Data in this exercise.
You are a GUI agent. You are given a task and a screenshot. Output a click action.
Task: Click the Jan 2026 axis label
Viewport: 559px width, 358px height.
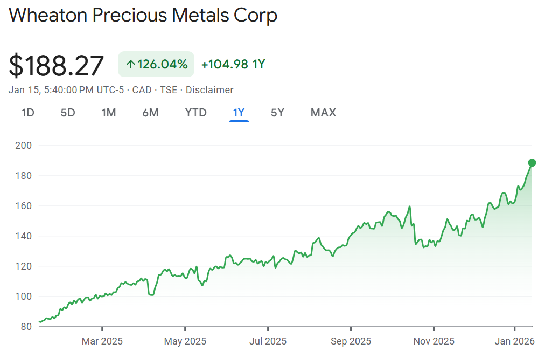click(515, 341)
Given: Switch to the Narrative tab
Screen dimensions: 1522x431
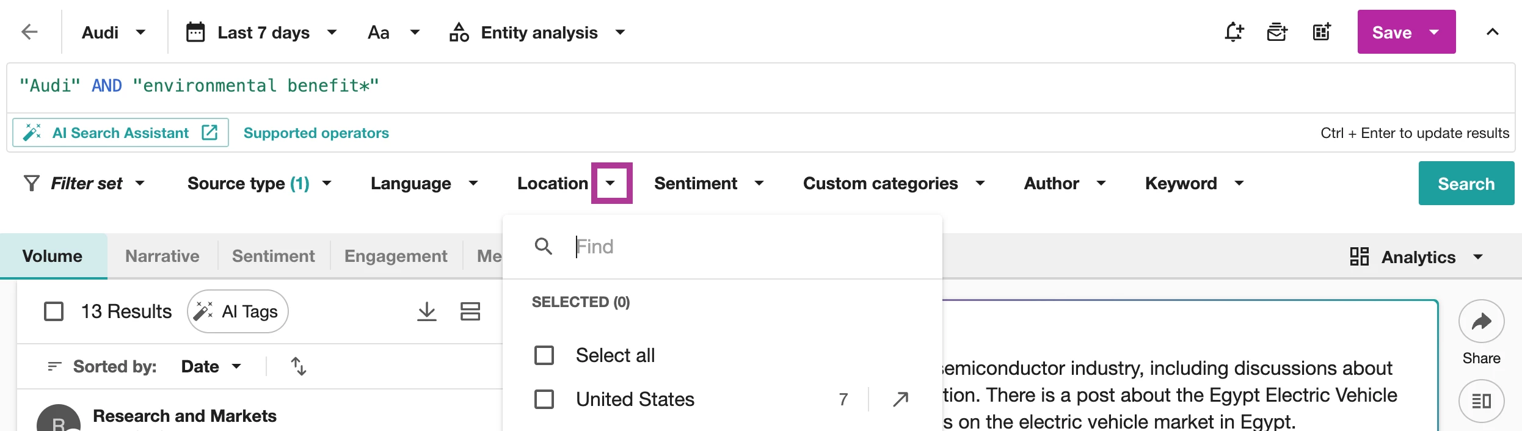Looking at the screenshot, I should [x=162, y=256].
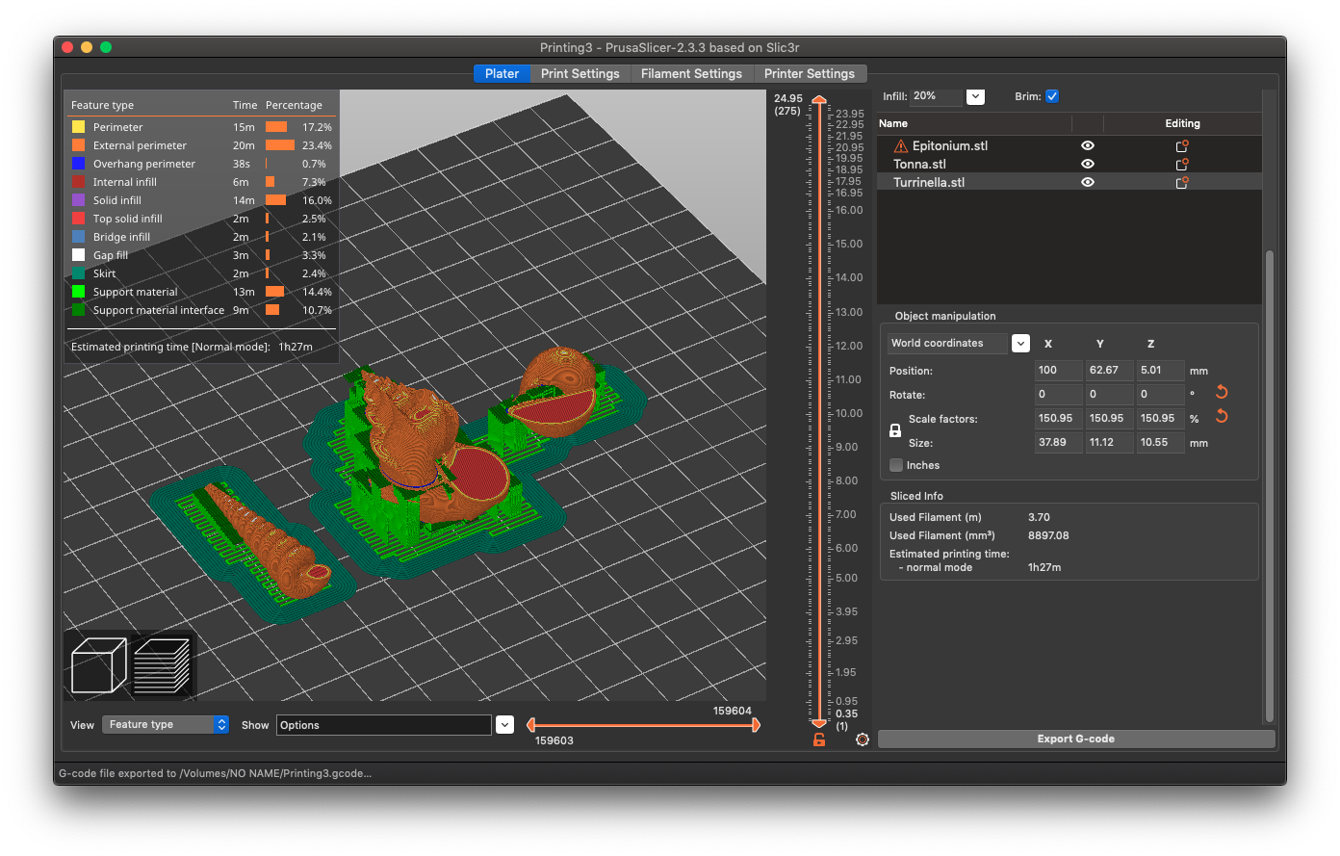Open the preview settings gear icon
This screenshot has width=1340, height=856.
coord(862,739)
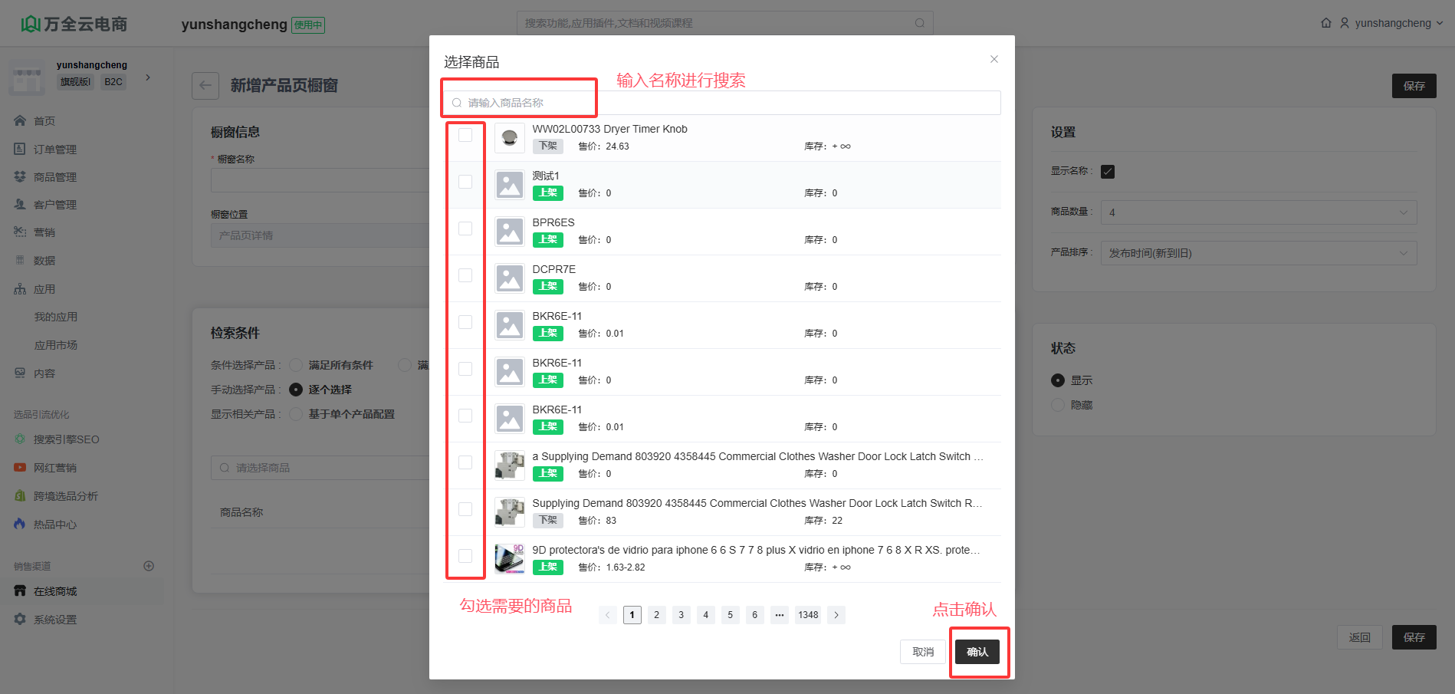Tick the checkbox for product DCPR7E
The height and width of the screenshot is (694, 1455).
coord(465,275)
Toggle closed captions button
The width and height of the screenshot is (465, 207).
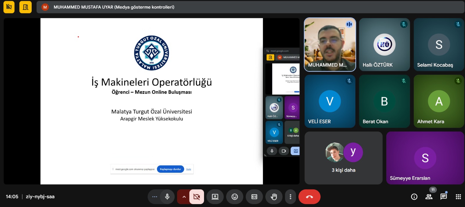pyautogui.click(x=254, y=197)
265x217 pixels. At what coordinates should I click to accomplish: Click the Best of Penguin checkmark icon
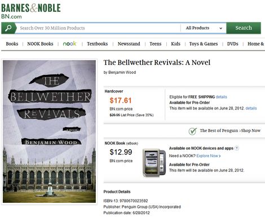193,131
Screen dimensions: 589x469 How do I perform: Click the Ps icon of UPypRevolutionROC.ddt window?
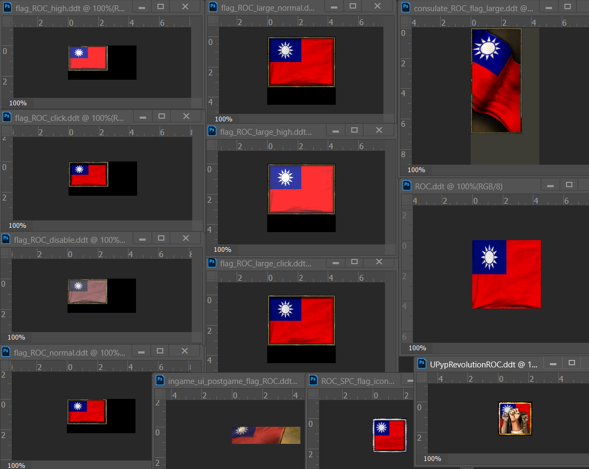click(x=422, y=364)
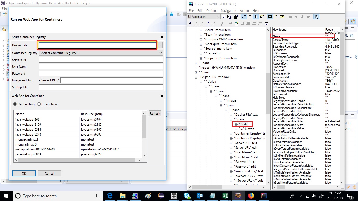Click OK in Run on Web App dialog

(x=24, y=173)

Exercise aim.
Return nothing except the lines from the one containing "265x217 pixels. At" through the final line of the data, copied exactly. Leave out all pictures.

Exercise response.
265x217 pixels. At what coordinates should I click to accomplish: Click the Best of Penguin checkmark icon
193,131
Screen dimensions: 589x469 How do I perform: Click the Ps icon of UPypRevolutionROC.ddt window?
click(x=422, y=364)
Click OK in Run on Web App dialog

(x=24, y=173)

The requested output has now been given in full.